「携帯版だれでも受かる簿記3級」もよろしくネ!
【このブログをMy Yahoo!に追加する】
【有形固定資産を売却したときの仕訳について】
前回に引き続き、有形固定資産を売却したときの仕訳について説明したいと思います。
間接法で減価償却を行っている場合に、有形固定資産を売却したときには減価償却累計
額も一緒に減少させます。
しかし、これだけでは不足です。
問題の中に具体的な売却日が書いてあり、減価償却費の計算をすることができるので
あれば、売却日までの減価償却費の計算を行うことが必要です。
最近の出題では第5問で決算日に売却している問題が頻繁に出題されています。
また、2級の商業簿記の仕訳問題でも期中売却の例がそのほかの論点と一緒に出題され
ているようです。
範囲は3級ですが、ちょっと難易度が高い問題なのでしょう。
今後は、出題の中心が3級に移ってくることも考えられます。
第1問から第5問のどこでも出題されることがあると思います。
最近の出題は第102回の仕訳問題に期中売却の減価償却費を計算させる問題がありま
した。
「期首から売却日までの減価償却費は無視する」と問題に書かれている場合には、減価
償却費は計算しません。
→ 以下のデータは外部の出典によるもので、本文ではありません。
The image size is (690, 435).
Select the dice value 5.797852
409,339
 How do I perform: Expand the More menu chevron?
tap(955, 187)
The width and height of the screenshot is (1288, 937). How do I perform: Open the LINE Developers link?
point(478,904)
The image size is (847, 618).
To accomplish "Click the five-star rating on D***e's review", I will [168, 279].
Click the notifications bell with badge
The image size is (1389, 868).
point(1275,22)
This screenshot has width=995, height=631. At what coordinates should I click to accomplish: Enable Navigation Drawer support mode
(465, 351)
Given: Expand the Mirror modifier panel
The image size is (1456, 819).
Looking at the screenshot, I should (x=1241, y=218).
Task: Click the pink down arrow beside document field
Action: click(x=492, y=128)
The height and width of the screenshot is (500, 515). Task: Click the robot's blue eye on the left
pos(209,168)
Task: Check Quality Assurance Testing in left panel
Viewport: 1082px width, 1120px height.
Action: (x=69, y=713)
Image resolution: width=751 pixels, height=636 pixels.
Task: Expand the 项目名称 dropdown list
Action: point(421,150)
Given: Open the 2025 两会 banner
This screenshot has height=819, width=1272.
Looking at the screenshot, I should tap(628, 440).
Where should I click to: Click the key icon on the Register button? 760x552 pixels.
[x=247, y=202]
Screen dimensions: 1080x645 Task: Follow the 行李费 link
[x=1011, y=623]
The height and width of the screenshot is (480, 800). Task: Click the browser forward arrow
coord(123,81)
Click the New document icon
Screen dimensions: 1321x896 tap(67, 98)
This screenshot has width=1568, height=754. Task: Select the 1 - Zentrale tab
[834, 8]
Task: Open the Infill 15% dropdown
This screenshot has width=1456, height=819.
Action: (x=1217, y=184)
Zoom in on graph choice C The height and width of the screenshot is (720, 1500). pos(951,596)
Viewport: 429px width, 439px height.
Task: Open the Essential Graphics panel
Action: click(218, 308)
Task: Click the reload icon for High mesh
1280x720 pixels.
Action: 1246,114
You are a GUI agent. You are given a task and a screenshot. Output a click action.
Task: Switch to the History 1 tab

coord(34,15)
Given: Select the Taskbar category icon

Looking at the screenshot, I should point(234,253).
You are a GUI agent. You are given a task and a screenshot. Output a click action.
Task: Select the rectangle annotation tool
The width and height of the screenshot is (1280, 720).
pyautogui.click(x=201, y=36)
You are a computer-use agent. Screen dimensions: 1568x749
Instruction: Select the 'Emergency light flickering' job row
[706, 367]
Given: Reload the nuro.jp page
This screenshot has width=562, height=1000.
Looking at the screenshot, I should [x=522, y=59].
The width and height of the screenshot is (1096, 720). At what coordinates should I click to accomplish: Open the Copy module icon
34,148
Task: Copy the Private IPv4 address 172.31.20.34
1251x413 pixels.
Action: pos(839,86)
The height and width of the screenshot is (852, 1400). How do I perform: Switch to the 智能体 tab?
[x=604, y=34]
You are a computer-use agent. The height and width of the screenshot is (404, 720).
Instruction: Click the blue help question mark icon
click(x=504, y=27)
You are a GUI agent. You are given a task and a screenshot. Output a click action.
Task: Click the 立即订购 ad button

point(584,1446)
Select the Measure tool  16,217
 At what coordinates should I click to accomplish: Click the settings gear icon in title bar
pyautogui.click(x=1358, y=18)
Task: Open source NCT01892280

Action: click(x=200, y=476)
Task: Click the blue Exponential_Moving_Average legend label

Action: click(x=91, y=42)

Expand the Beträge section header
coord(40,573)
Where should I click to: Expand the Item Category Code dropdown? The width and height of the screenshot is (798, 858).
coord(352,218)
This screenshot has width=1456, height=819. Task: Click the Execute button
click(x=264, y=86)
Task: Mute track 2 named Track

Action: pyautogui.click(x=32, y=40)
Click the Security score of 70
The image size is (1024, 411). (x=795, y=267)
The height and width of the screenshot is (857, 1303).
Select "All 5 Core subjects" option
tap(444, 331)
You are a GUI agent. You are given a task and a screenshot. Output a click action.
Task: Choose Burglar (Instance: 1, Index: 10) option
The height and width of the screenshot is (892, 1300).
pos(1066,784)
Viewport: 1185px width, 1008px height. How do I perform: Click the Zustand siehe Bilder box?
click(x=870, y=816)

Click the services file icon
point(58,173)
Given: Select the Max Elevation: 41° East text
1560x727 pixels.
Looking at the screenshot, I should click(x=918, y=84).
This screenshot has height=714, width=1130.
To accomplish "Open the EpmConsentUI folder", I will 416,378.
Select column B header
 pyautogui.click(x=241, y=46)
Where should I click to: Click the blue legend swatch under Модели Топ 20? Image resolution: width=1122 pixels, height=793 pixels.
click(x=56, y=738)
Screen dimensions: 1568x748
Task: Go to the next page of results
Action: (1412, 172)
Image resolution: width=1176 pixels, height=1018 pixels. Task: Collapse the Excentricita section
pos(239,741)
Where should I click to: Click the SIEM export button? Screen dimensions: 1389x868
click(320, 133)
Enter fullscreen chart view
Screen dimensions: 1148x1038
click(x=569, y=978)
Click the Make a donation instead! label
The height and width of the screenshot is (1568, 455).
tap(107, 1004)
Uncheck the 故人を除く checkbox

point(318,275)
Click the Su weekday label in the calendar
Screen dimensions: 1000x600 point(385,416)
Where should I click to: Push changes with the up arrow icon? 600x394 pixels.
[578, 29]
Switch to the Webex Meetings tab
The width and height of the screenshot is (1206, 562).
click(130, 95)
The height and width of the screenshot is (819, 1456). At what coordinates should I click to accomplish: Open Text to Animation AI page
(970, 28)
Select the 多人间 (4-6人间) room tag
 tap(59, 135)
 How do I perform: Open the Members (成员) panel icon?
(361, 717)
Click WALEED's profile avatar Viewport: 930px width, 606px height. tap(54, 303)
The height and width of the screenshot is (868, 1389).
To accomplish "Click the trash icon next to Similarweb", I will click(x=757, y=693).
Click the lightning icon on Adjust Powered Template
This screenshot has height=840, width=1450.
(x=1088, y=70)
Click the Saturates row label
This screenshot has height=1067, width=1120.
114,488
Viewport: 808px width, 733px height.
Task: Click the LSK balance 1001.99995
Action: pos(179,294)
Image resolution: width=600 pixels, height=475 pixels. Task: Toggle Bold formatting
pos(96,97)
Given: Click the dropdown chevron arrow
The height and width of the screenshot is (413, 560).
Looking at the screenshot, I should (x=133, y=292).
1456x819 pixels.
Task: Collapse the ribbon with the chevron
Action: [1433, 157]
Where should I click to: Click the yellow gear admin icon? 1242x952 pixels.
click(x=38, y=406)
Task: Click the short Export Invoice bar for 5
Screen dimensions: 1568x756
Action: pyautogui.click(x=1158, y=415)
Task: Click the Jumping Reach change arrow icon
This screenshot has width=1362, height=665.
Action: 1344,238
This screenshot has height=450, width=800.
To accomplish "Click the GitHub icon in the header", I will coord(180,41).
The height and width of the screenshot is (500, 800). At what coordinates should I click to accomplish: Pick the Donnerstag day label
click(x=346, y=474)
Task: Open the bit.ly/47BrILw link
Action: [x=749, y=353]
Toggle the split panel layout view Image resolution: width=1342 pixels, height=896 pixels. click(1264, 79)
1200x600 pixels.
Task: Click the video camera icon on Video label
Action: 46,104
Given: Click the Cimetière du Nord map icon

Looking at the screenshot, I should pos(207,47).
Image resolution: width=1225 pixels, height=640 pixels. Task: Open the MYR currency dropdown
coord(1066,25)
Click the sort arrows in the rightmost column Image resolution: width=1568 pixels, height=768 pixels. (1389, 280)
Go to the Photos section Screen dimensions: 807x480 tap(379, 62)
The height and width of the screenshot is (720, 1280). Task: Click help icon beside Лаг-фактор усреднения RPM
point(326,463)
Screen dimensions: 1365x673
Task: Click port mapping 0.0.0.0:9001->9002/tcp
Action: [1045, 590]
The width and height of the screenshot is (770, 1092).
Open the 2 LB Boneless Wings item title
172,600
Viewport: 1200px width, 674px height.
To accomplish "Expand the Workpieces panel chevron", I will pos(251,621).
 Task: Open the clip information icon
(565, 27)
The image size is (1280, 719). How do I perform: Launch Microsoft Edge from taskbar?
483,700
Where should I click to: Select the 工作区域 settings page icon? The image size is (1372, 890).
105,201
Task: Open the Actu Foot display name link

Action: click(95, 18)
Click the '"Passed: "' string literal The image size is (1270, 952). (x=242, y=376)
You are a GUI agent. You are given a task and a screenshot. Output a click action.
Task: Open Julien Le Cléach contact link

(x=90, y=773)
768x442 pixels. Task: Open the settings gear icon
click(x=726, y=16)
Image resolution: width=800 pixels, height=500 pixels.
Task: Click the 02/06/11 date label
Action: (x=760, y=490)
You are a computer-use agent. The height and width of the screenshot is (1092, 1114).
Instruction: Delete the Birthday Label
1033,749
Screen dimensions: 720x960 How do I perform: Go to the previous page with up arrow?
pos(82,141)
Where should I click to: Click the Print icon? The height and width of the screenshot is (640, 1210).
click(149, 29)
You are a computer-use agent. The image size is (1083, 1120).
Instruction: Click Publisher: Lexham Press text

売却時の減価償却費の計算をするための資料が与えられていな
い問題も減価償却費は計算する必要はありません。
〔例〕
当店は平成○年12月31日に備品を¥20,000で売却し、代金は現金で受け取った。
この備品の取得原価は¥100,000、決算整理前の減価償却累計額¥60,000で
あった。減価償却は定額法で行っており、記帳は間接法によっている。売却時の仕訳を
答えなさい。
なお、会計期間は平成○年1月1日から平成○年12月31日とする。また、残存価
額は取得原価の10%、耐用年数は6年とする。
仕訳の考え方
現金が増加し備品という資産が減少しますから、それだけを考えると次のようになります。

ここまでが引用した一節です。